» What the task asks: The entries must be retyped exactly, down to the last line.

» Supplied data:
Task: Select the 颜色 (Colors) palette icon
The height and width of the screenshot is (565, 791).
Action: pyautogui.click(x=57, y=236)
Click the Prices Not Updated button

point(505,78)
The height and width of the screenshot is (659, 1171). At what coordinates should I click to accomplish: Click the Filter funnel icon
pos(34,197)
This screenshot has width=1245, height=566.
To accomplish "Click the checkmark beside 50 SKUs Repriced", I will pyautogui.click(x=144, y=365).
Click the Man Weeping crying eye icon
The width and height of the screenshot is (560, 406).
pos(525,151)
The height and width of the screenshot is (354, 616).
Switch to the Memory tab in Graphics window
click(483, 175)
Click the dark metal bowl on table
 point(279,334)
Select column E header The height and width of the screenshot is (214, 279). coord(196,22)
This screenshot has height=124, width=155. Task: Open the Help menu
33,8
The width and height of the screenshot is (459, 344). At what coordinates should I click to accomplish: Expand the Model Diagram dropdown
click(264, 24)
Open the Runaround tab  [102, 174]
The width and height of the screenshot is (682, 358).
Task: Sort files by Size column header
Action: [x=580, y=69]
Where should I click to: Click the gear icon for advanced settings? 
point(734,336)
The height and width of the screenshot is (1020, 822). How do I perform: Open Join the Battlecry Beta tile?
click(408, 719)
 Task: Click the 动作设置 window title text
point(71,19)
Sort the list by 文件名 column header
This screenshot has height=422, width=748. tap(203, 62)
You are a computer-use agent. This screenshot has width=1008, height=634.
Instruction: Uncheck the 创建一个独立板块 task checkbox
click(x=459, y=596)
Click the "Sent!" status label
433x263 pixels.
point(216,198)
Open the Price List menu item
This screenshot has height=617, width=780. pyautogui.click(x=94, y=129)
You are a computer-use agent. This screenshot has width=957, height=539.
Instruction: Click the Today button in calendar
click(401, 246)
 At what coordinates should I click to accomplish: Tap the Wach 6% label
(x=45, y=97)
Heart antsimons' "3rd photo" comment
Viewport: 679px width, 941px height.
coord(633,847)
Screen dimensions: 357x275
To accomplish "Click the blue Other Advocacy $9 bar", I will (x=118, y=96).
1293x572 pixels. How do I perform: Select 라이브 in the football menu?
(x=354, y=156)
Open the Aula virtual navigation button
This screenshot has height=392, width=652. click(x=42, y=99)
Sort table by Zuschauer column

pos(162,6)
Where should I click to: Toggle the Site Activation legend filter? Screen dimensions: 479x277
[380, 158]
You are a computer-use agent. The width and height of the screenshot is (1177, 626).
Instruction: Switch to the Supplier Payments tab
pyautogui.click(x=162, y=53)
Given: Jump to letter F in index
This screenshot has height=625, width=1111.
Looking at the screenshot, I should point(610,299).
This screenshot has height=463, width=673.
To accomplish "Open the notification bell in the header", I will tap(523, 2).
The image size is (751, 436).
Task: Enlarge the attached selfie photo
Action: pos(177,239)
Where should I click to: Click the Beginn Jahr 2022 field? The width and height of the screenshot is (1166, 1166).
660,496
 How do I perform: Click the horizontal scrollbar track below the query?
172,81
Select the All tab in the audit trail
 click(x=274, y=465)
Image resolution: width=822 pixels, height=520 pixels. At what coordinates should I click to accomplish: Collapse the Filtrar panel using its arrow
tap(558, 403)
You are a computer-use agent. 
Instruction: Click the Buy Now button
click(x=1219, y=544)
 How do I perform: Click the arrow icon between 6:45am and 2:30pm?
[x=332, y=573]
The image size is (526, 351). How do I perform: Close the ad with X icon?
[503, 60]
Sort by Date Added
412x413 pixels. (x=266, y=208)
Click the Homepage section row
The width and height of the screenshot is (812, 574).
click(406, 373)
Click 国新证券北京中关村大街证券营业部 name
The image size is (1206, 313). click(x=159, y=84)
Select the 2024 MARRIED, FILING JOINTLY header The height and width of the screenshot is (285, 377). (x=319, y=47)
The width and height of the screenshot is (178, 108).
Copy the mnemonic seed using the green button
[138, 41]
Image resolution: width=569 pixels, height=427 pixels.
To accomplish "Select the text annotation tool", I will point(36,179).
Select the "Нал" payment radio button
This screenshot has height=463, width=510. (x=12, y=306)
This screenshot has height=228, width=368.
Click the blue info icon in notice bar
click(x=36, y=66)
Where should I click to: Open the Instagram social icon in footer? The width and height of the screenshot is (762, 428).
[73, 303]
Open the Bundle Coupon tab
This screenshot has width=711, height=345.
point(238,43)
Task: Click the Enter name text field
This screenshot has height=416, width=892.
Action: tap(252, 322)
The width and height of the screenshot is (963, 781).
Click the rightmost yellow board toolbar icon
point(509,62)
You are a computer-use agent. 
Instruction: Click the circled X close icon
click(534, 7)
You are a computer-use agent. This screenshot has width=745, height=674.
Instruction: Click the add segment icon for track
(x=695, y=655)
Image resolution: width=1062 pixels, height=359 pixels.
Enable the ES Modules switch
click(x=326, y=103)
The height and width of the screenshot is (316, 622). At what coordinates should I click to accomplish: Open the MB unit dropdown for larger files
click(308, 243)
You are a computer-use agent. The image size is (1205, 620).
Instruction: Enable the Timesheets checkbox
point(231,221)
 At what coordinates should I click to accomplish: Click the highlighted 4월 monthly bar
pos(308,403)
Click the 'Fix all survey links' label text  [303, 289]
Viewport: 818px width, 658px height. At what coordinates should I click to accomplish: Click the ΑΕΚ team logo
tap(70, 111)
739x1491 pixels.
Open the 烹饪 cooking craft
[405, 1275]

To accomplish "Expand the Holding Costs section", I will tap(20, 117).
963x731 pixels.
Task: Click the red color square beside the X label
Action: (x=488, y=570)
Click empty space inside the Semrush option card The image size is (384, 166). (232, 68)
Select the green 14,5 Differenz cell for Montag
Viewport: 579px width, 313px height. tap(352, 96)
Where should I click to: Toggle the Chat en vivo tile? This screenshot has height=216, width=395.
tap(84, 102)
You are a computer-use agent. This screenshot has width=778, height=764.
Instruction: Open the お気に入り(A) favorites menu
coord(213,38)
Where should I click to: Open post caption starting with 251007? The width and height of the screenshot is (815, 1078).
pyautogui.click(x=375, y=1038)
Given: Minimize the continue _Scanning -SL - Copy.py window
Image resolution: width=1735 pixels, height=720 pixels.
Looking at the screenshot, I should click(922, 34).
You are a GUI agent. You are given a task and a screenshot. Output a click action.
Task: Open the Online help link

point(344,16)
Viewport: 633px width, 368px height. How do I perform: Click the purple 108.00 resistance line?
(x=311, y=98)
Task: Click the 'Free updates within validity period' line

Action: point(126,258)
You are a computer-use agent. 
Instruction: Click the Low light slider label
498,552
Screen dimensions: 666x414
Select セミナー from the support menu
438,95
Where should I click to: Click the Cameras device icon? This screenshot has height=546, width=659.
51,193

» Task answer:
Task: Select the 颜色 (Colors) palette icon
The height and width of the screenshot is (565, 791).
Action: pyautogui.click(x=57, y=236)
Click the Prices Not Updated button

point(505,78)
The height and width of the screenshot is (659, 1171). At what coordinates should I click to accomplish: Click the Filter funnel icon
pos(34,197)
This screenshot has width=1245, height=566.
To accomplish "Click the checkmark beside 50 SKUs Repriced", I will pyautogui.click(x=144, y=365).
Click the Man Weeping crying eye icon
The width and height of the screenshot is (560, 406).
pos(525,151)
The height and width of the screenshot is (354, 616).
Switch to the Memory tab in Graphics window
click(483, 175)
Click the dark metal bowl on table
 point(279,334)
Select column E header The height and width of the screenshot is (214, 279). coord(196,22)
This screenshot has height=124, width=155. Task: Open the Help menu
33,8
The width and height of the screenshot is (459, 344). At what coordinates should I click to accomplish: Expand the Model Diagram dropdown
click(264, 24)
Open the Runaround tab  [102, 174]
The width and height of the screenshot is (682, 358).
Task: Sort files by Size column header
Action: [x=580, y=69]
Where should I click to: Click the gear icon for advanced settings? 
point(734,336)
The height and width of the screenshot is (1020, 822). How do I perform: Open Join the Battlecry Beta tile?
click(408, 719)
 Task: Click the 动作设置 window title text
point(71,19)
Sort the list by 文件名 column header
This screenshot has height=422, width=748. tap(203, 62)
You are a computer-use agent. This screenshot has width=1008, height=634.
Instruction: Uncheck the 创建一个独立板块 task checkbox
click(x=459, y=596)
Click the "Sent!" status label
433x263 pixels.
point(216,198)
Open the Price List menu item
This screenshot has height=617, width=780. pyautogui.click(x=94, y=129)
You are a computer-use agent. This screenshot has width=957, height=539.
Instruction: Click the Today button in calendar
click(401, 246)
 At what coordinates should I click to accomplish: Tap the Wach 6% label
(x=45, y=97)
Heart antsimons' "3rd photo" comment
Viewport: 679px width, 941px height.
coord(633,847)
Screen dimensions: 357x275
To accomplish "Click the blue Other Advocacy $9 bar", I will (x=118, y=96).
1293x572 pixels. How do I perform: Select 라이브 in the football menu?
(x=354, y=156)
Open the Aula virtual navigation button
This screenshot has height=392, width=652. click(x=42, y=99)
Sort table by Zuschauer column

pos(162,6)
Where should I click to: Toggle the Site Activation legend filter? Screen dimensions: 479x277
[380, 158]
You are a computer-use agent. The width and height of the screenshot is (1177, 626).
Instruction: Switch to the Supplier Payments tab
pyautogui.click(x=162, y=53)
Given: Jump to letter F in index
This screenshot has height=625, width=1111.
Looking at the screenshot, I should point(610,299).
This screenshot has height=463, width=673.
To accomplish "Open the notification bell in the header", I will tap(523, 2).
The image size is (751, 436).
Task: Enlarge the attached selfie photo
Action: pos(177,239)
Where should I click to: Click the Beginn Jahr 2022 field? The width and height of the screenshot is (1166, 1166).
660,496
 How do I perform: Click the horizontal scrollbar track below the query?
172,81
Select the All tab in the audit trail
 click(x=274, y=465)
Image resolution: width=822 pixels, height=520 pixels. At what coordinates should I click to accomplish: Collapse the Filtrar panel using its arrow
tap(558, 403)
You are a computer-use agent. 
Instruction: Click the Buy Now button
click(x=1219, y=544)
 How do I perform: Click the arrow icon between 6:45am and 2:30pm?
[x=332, y=573]
The image size is (526, 351). How do I perform: Close the ad with X icon?
[503, 60]
Sort by Date Added
412x413 pixels. (x=266, y=208)
Click the Homepage section row
The width and height of the screenshot is (812, 574).
click(406, 373)
Click 国新证券北京中关村大街证券营业部 name
The image size is (1206, 313). click(x=159, y=84)
Select the 2024 MARRIED, FILING JOINTLY header The height and width of the screenshot is (285, 377). (x=319, y=47)
The width and height of the screenshot is (178, 108).
Copy the mnemonic seed using the green button
[138, 41]
Image resolution: width=569 pixels, height=427 pixels.
To accomplish "Select the text annotation tool", I will point(36,179).
Select the "Нал" payment radio button
This screenshot has height=463, width=510. (x=12, y=306)
This screenshot has height=228, width=368.
Click the blue info icon in notice bar
click(x=36, y=66)
Where should I click to: Open the Instagram social icon in footer? The width and height of the screenshot is (762, 428).
[73, 303]
Open the Bundle Coupon tab
This screenshot has width=711, height=345.
point(238,43)
Task: Click the Enter name text field
This screenshot has height=416, width=892.
Action: tap(252, 322)
The width and height of the screenshot is (963, 781).
Click the rightmost yellow board toolbar icon
point(509,62)
You are a computer-use agent. 
Instruction: Click the circled X close icon
click(534, 7)
You are a computer-use agent. This screenshot has width=745, height=674.
Instruction: Click the add segment icon for track
(x=695, y=655)
Image resolution: width=1062 pixels, height=359 pixels.
Enable the ES Modules switch
click(x=326, y=103)
The height and width of the screenshot is (316, 622). At what coordinates should I click to accomplish: Open the MB unit dropdown for larger files
click(308, 243)
You are a computer-use agent. The image size is (1205, 620).
Instruction: Enable the Timesheets checkbox
point(231,221)
 At what coordinates should I click to accomplish: Click the highlighted 4월 monthly bar
pos(308,403)
Click the 'Fix all survey links' label text  [303, 289]
Viewport: 818px width, 658px height. At what coordinates should I click to accomplish: Click the ΑΕΚ team logo
tap(70, 111)
739x1491 pixels.
Open the 烹饪 cooking craft
[405, 1275]

To accomplish "Expand the Holding Costs section", I will tap(20, 117).
963x731 pixels.
Task: Click the red color square beside the X label
Action: (x=488, y=570)
Click empty space inside the Semrush option card The image size is (384, 166). (232, 68)
Select the green 14,5 Differenz cell for Montag
Viewport: 579px width, 313px height. tap(352, 96)
Where should I click to: Toggle the Chat en vivo tile? This screenshot has height=216, width=395.
tap(84, 102)
You are a computer-use agent. This screenshot has width=778, height=764.
Instruction: Open the お気に入り(A) favorites menu
coord(213,38)
Where should I click to: Open post caption starting with 251007? The width and height of the screenshot is (815, 1078).
pyautogui.click(x=375, y=1038)
Given: Minimize the continue _Scanning -SL - Copy.py window
Image resolution: width=1735 pixels, height=720 pixels.
Looking at the screenshot, I should click(922, 34).
You are a GUI agent. You are given a task and a screenshot. Output a click action.
Task: Open the Online help link

point(344,16)
Viewport: 633px width, 368px height. How do I perform: Click the purple 108.00 resistance line?
(x=311, y=98)
Task: Click the 'Free updates within validity period' line

Action: point(126,258)
You are a computer-use agent. 
Instruction: Click the Low light slider label
498,552
Screen dimensions: 666x414
Select セミナー from the support menu
438,95
Where should I click to: Click the Cameras device icon? This screenshot has height=546, width=659.
51,193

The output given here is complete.